- SHORT TASK: Rewrite the items as a numbered list, taking everything from the line that contains "Given: Tick the" down to the line that contains "click(x=104, y=117)", both included. Skip blank lines and leave the pictures out of the answer.

- DATA FOR THE TASK:
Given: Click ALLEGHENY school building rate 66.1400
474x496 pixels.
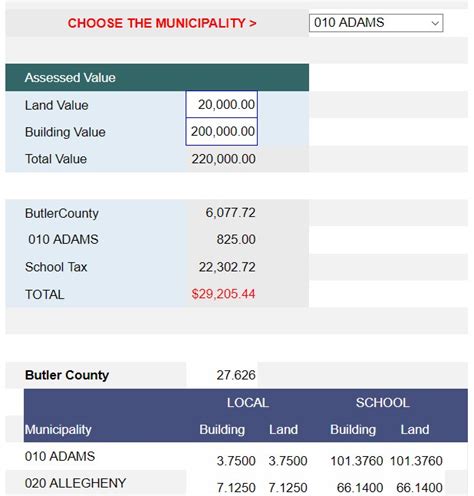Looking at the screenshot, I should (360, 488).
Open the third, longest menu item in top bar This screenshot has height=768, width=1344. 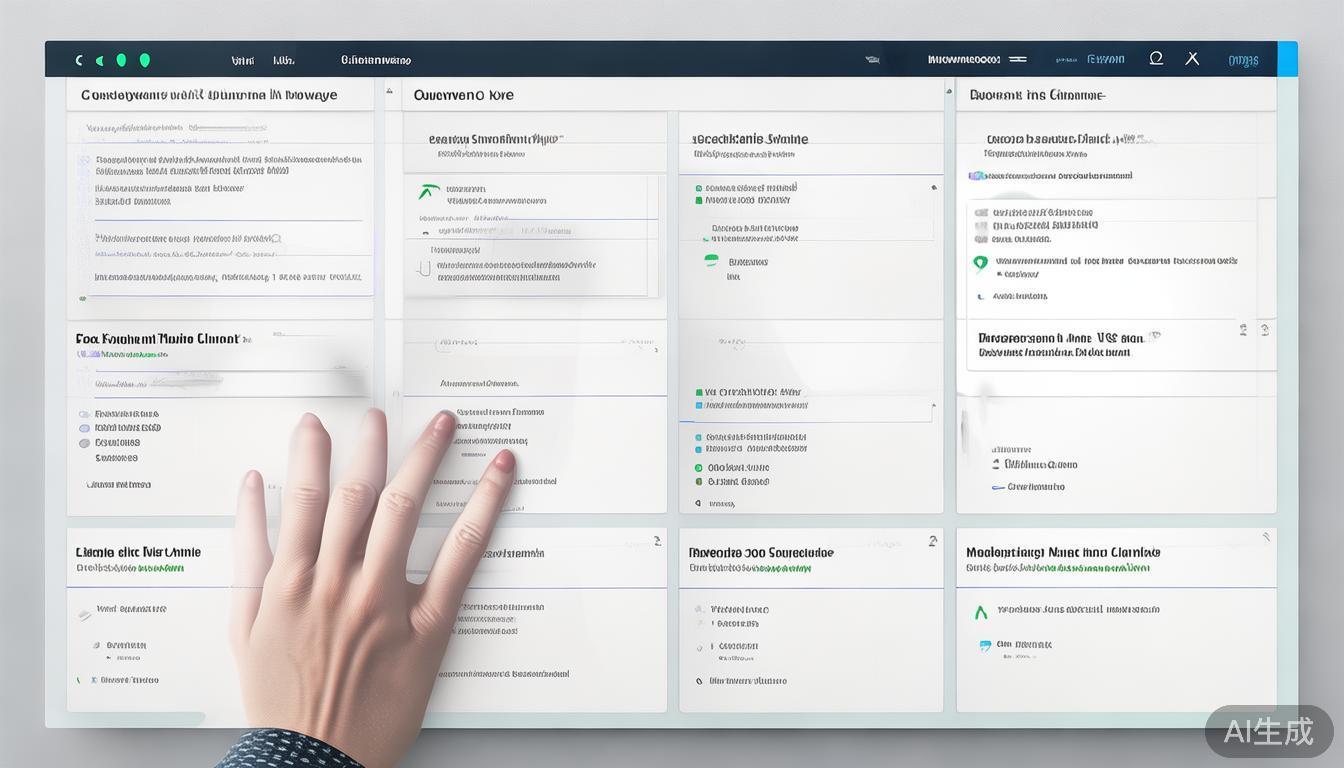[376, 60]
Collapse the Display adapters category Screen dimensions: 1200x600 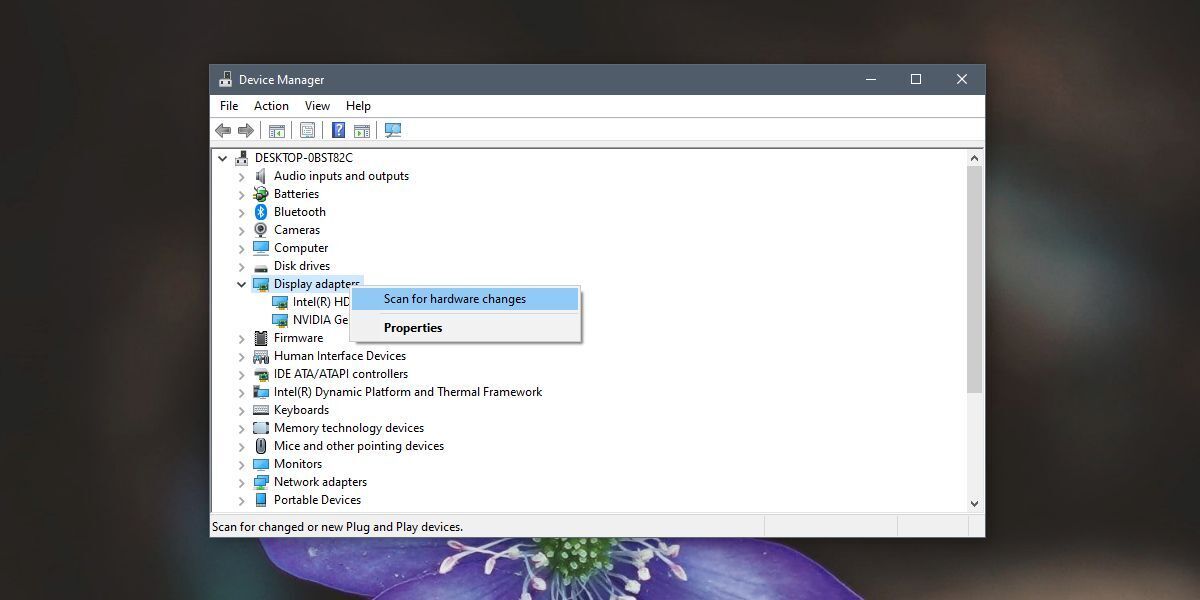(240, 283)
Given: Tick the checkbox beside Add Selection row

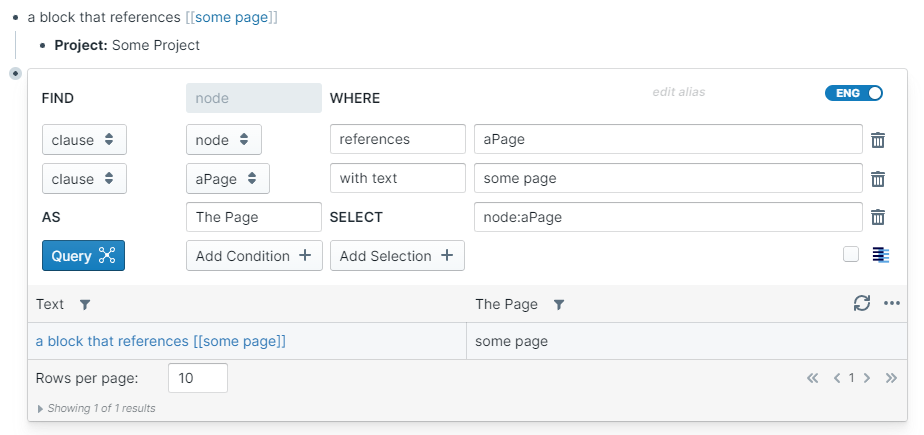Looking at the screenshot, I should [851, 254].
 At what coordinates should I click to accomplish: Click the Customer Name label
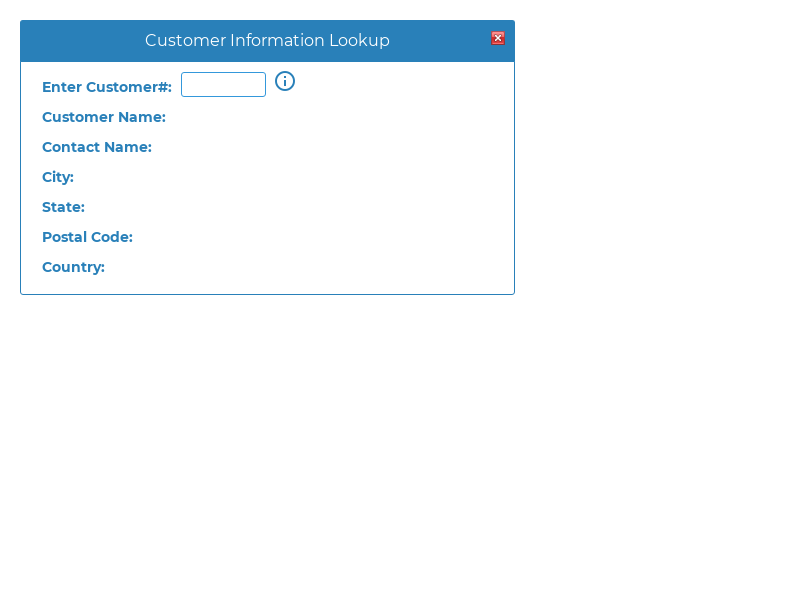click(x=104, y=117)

---

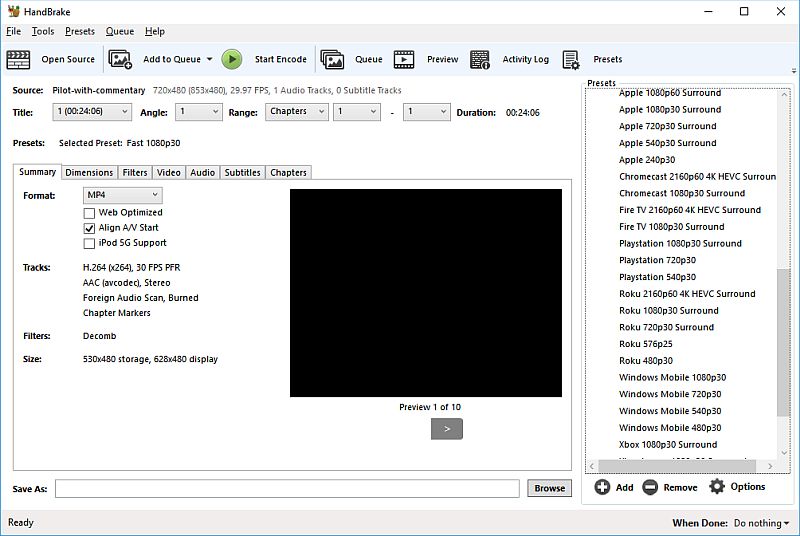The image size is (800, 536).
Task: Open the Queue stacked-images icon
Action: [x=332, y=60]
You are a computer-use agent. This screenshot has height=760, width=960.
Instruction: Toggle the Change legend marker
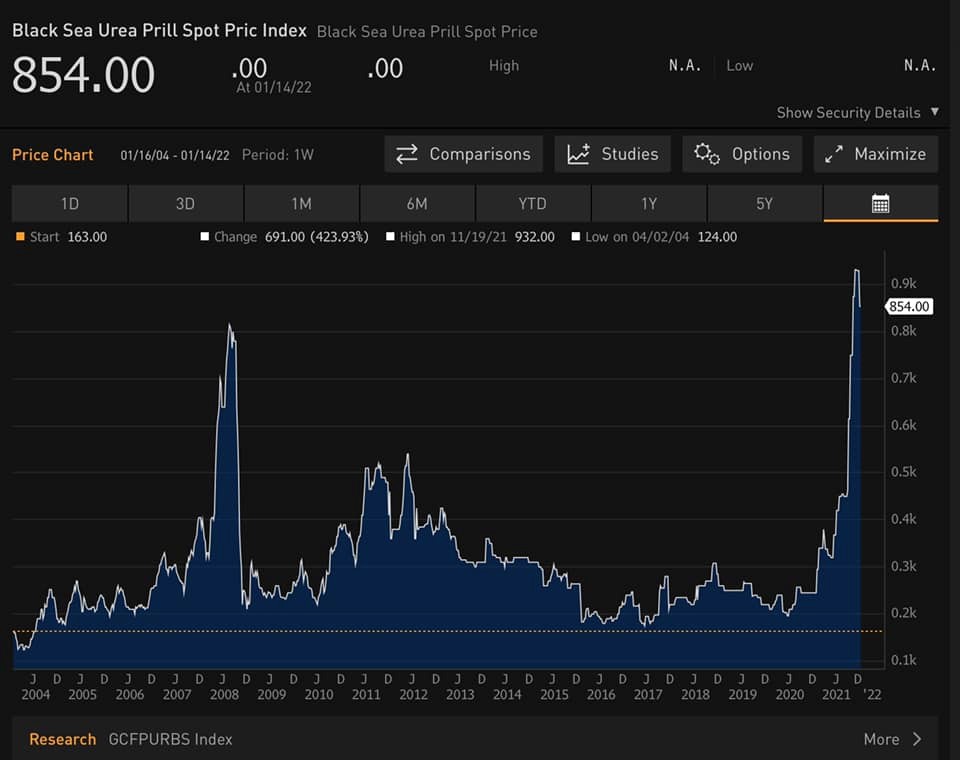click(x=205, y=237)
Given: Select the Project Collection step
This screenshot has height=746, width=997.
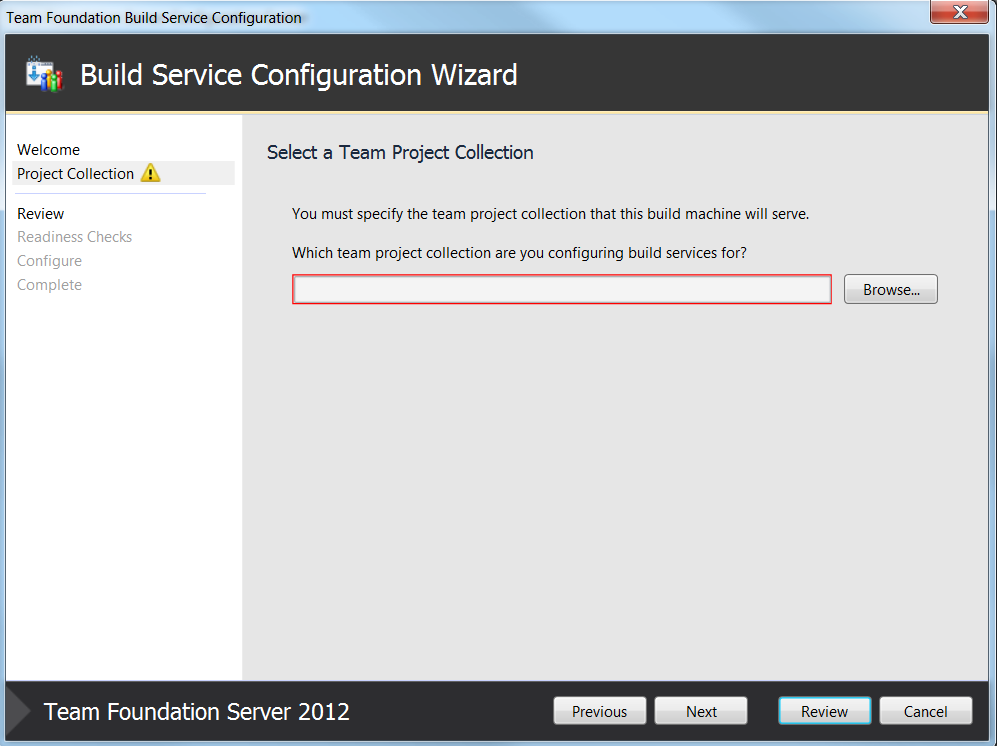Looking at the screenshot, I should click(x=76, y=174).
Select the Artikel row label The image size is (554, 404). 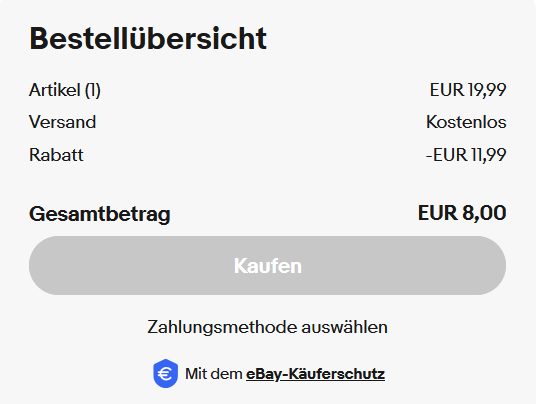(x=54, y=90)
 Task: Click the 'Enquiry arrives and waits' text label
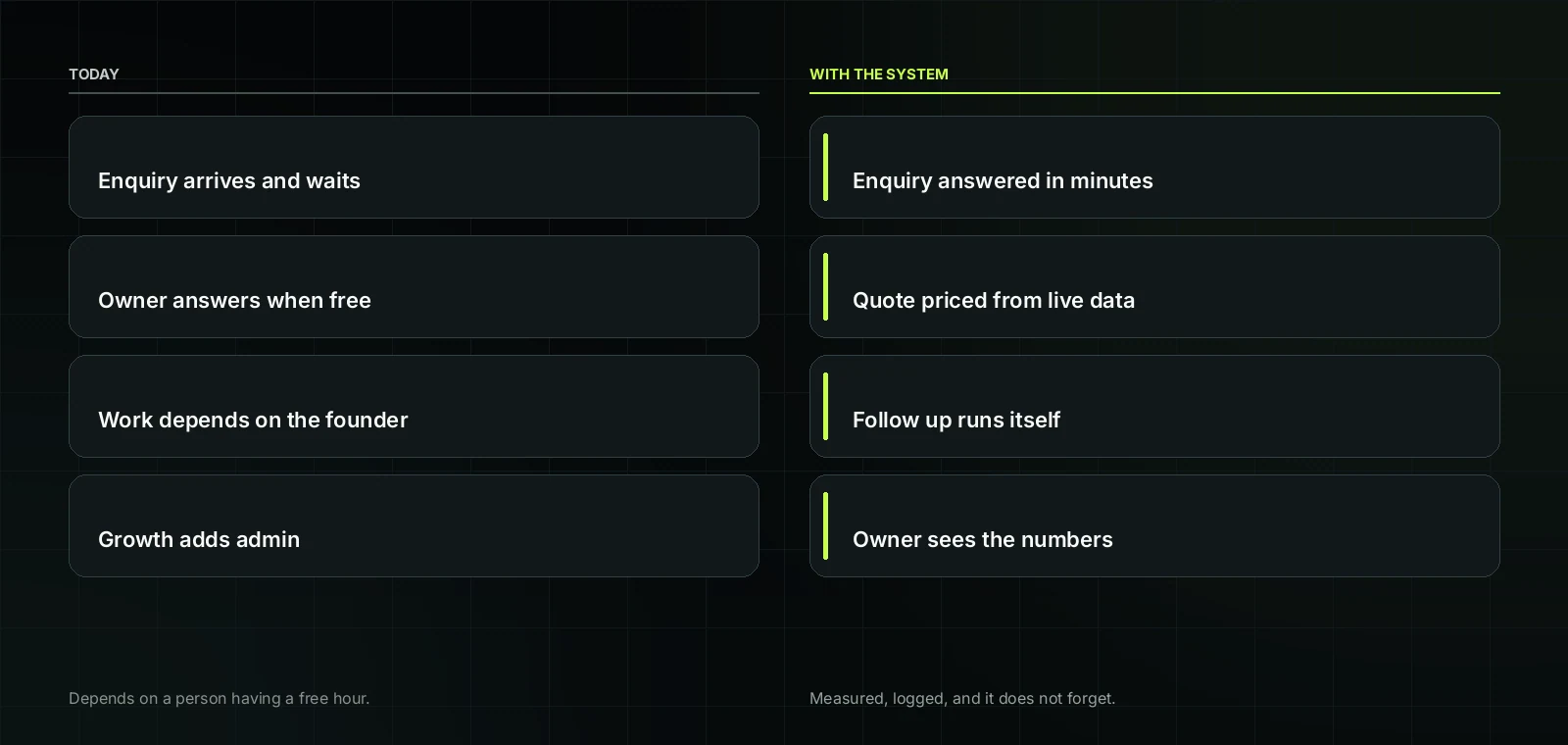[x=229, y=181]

- OUTPUT FOR THIS TASK:
1. Given: Tick the checkbox beside Add Selection row
2. Looking at the screenshot, I should [851, 254].
3.  At what coordinates should I click to accomplish: Click the Customer Name label
4. click(x=104, y=117)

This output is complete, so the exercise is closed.